And I am Telling You


So this wknd has been a humongous eye opener. I Am A Mother. Ok, I know most people know that but i certainly didn't feel like one. I felt more like a father. Let me explain, I hope some Dads don't get offended out there.

Dads don't kiss booboo's or speak "baby talk" to their kids. They don't cut the crust off and they always have the "it's better to be tough than a sissy" mentality. I have always said that I'm not a natural mother. That i have to try too hard to be nurturing and engaging when it comes to my sons creativity. I thought I was like my father, A provider. Not that he didn't love me but my impression of him wasn't nurturing. Not until i got older. So i thought of myself as a provider of things like shoes, clothes, school supplies, gifts on Christmas. I have always seen how hard i work to bring home the bacon just to buy more bacon. But inside i always wanted my son to run to me when i walked in through the door. I used to when i saw my Dad and I thought i was my Dad so why not.
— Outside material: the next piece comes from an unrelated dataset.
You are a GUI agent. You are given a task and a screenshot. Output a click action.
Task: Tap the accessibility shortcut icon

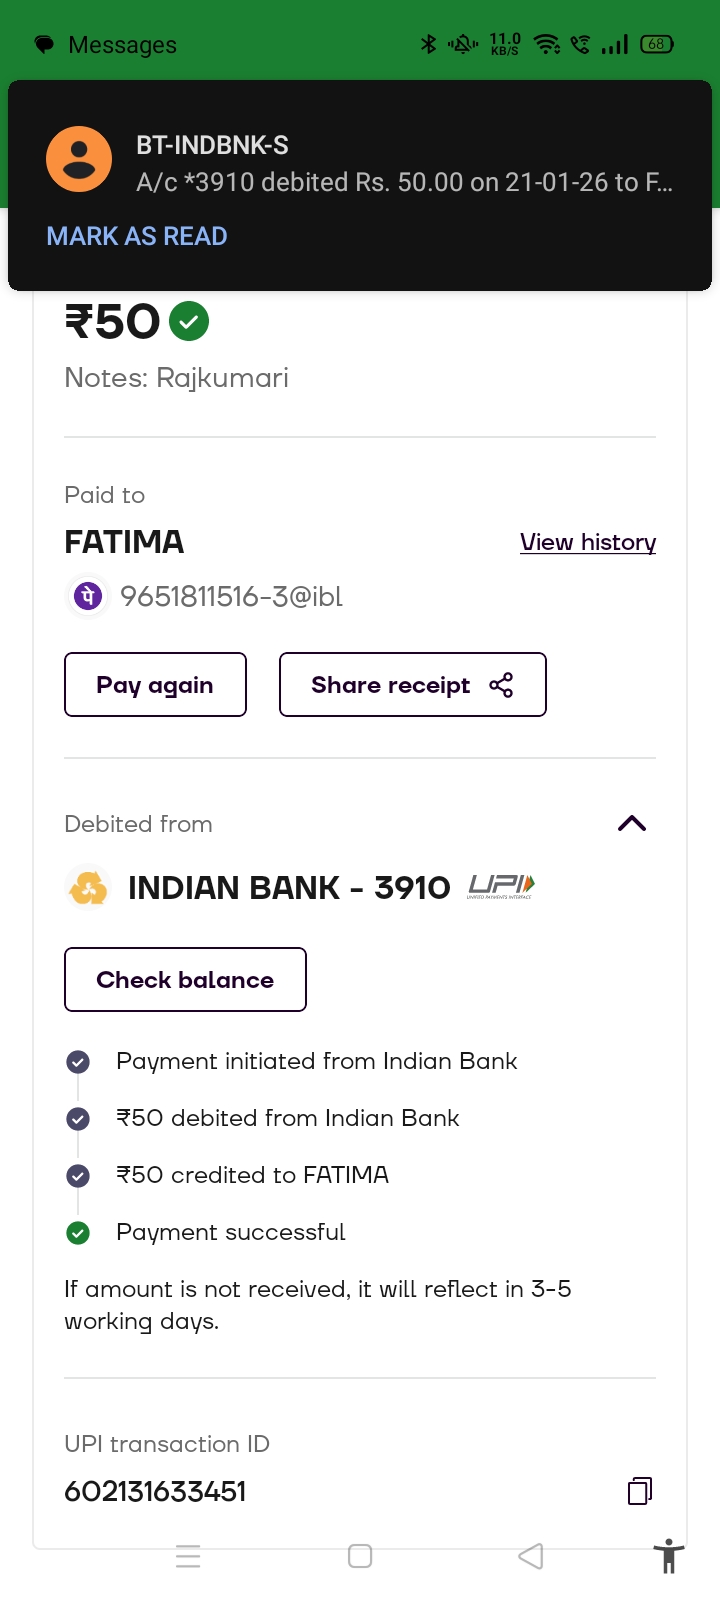669,1557
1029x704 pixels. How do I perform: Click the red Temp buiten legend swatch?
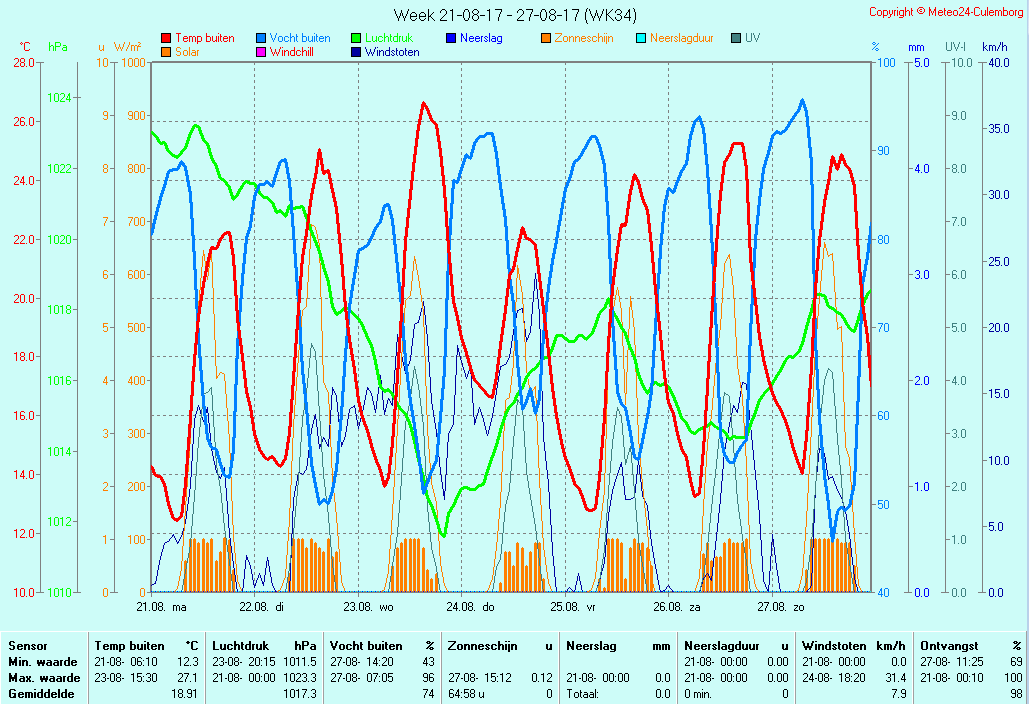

Well I realized this wknd that my son runs to me in his own way. That he prefers to hang on my every word and at he has to have some part of his body touching mine at all times. He's curious as to where I'm going and who I'm talking to. Text msgs and email are read over my shoulder and I can't be out of his site for more than 2min or he's screaming for Mami like he needs air. I don't know why it took me 8yrs to notice this.

I was jealous of his dad for some time. But he can't give him what I can. He may not run to me when i walk in the door but I hear him take flight when he hears me speak. I see his eyes light up when we make dinner together and I tell him how great it taste. At night he hugs me so tight and tells me to stay with him so he can have sweet dreams. And I am telling you I'm not going nowhere.